* [Problem description]:
Swap every "GUI agent" in the material below for "screen assistant", and return the material with nothing else changed.

[Interface element records]
□ □ □ □ □

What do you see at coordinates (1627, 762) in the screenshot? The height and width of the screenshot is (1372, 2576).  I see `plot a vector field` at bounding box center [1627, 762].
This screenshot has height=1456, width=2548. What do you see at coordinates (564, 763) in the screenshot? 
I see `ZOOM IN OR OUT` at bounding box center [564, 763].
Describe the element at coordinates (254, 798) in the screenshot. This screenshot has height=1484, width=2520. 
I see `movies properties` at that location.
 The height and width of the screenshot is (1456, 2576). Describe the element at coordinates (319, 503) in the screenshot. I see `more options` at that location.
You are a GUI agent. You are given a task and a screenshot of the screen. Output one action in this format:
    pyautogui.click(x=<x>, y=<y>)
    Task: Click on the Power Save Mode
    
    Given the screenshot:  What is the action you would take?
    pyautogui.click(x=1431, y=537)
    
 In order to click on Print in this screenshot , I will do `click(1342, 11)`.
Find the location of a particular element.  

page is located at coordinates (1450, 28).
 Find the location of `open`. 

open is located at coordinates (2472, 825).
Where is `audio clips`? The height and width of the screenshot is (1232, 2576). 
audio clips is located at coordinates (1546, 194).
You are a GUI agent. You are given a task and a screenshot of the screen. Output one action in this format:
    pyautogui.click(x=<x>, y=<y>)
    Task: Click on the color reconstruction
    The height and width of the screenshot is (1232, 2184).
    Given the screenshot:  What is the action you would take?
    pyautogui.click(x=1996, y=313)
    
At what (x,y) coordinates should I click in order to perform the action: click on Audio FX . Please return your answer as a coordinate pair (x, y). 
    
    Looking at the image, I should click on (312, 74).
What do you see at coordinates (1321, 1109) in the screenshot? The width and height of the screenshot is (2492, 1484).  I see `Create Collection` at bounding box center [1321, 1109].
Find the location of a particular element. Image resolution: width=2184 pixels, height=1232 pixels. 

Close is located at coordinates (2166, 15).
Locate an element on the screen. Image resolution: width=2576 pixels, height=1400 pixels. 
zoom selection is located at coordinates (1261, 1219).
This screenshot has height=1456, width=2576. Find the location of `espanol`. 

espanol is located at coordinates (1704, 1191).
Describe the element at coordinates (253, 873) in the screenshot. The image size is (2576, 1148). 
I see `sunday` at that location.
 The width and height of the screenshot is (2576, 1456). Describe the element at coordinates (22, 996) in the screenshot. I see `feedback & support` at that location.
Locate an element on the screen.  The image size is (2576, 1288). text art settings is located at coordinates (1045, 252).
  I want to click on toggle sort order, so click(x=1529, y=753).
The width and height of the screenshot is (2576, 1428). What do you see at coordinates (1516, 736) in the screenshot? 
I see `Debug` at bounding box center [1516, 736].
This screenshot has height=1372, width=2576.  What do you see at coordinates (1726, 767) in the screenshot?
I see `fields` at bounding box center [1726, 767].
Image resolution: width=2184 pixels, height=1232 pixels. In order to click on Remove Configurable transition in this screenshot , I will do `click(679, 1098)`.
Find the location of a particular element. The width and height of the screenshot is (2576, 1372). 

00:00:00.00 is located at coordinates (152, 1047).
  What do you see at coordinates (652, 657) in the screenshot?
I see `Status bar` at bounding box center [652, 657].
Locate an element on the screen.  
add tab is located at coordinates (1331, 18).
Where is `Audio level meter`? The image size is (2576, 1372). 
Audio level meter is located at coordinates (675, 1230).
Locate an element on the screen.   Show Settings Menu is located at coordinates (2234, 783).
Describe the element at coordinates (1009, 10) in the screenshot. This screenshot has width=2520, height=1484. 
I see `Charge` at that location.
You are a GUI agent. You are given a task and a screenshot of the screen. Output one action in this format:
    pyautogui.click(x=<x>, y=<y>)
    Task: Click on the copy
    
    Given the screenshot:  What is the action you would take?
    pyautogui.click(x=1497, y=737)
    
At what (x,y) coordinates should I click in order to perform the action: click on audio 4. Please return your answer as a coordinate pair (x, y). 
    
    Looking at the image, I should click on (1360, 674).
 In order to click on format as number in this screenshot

□ □ □ □ □

* [Output for this task]:
What do you see at coordinates (1627, 762) in the screenshot? The height and width of the screenshot is (1372, 2576).  I see `plot a vector field` at bounding box center [1627, 762].
This screenshot has height=1456, width=2548. What do you see at coordinates (564, 763) in the screenshot? 
I see `ZOOM IN OR OUT` at bounding box center [564, 763].
Describe the element at coordinates (254, 798) in the screenshot. This screenshot has height=1484, width=2520. 
I see `movies properties` at that location.
 The height and width of the screenshot is (1456, 2576). Describe the element at coordinates (319, 503) in the screenshot. I see `more options` at that location.
You are a screen assistant. You are given a task and a screenshot of the screen. Output one action in this format:
    pyautogui.click(x=<x>, y=<y>)
    Task: Click on the Power Save Mode
    
    Given the screenshot:  What is the action you would take?
    pyautogui.click(x=1431, y=537)
    
 In order to click on Print in this screenshot , I will do `click(1342, 11)`.
Find the location of a particular element.  

page is located at coordinates (1450, 28).
 Find the location of `open`. 

open is located at coordinates (2472, 825).
Where is `audio clips`? The height and width of the screenshot is (1232, 2576). 
audio clips is located at coordinates (1546, 194).
You are a screen assistant. You are given a task and a screenshot of the screen. Output one action in this format:
    pyautogui.click(x=<x>, y=<y>)
    Task: Click on the color reconstruction
    The height and width of the screenshot is (1232, 2184).
    Given the screenshot:  What is the action you would take?
    pyautogui.click(x=1996, y=313)
    
At what (x,y) coordinates should I click in order to perform the action: click on Audio FX . Please return your answer as a coordinate pair (x, y). 
    
    Looking at the image, I should click on (312, 74).
What do you see at coordinates (1321, 1109) in the screenshot? The width and height of the screenshot is (2492, 1484).  I see `Create Collection` at bounding box center [1321, 1109].
Find the location of a particular element. Image resolution: width=2184 pixels, height=1232 pixels. 

Close is located at coordinates (2166, 15).
Locate an element on the screen. Image resolution: width=2576 pixels, height=1400 pixels. 
zoom selection is located at coordinates (1261, 1219).
This screenshot has height=1456, width=2576. Find the location of `espanol`. 

espanol is located at coordinates (1704, 1191).
Describe the element at coordinates (253, 873) in the screenshot. The image size is (2576, 1148). 
I see `sunday` at that location.
 The width and height of the screenshot is (2576, 1456). Describe the element at coordinates (22, 996) in the screenshot. I see `feedback & support` at that location.
Locate an element on the screen.  The image size is (2576, 1288). text art settings is located at coordinates (1045, 252).
  I want to click on toggle sort order, so click(x=1529, y=753).
The width and height of the screenshot is (2576, 1428). What do you see at coordinates (1516, 736) in the screenshot? 
I see `Debug` at bounding box center [1516, 736].
This screenshot has height=1372, width=2576.  What do you see at coordinates (1726, 767) in the screenshot?
I see `fields` at bounding box center [1726, 767].
Image resolution: width=2184 pixels, height=1232 pixels. In order to click on Remove Configurable transition in this screenshot , I will do `click(679, 1098)`.
Find the location of a particular element. The width and height of the screenshot is (2576, 1372). 

00:00:00.00 is located at coordinates (152, 1047).
  What do you see at coordinates (652, 657) in the screenshot?
I see `Status bar` at bounding box center [652, 657].
Locate an element on the screen.  
add tab is located at coordinates (1331, 18).
Where is `Audio level meter`? The image size is (2576, 1372). 
Audio level meter is located at coordinates (675, 1230).
Locate an element on the screen.   Show Settings Menu is located at coordinates (2234, 783).
Describe the element at coordinates (1009, 10) in the screenshot. This screenshot has width=2520, height=1484. 
I see `Charge` at that location.
You are a screen assistant. You are given a task and a screenshot of the screen. Output one action in this format:
    pyautogui.click(x=<x>, y=<y>)
    Task: Click on the copy
    
    Given the screenshot:  What is the action you would take?
    pyautogui.click(x=1497, y=737)
    
At what (x,y) coordinates should I click in order to perform the action: click on audio 4. Please return your answer as a coordinate pair (x, y). 
    
    Looking at the image, I should click on (1360, 674).
 In order to click on format as number in this screenshot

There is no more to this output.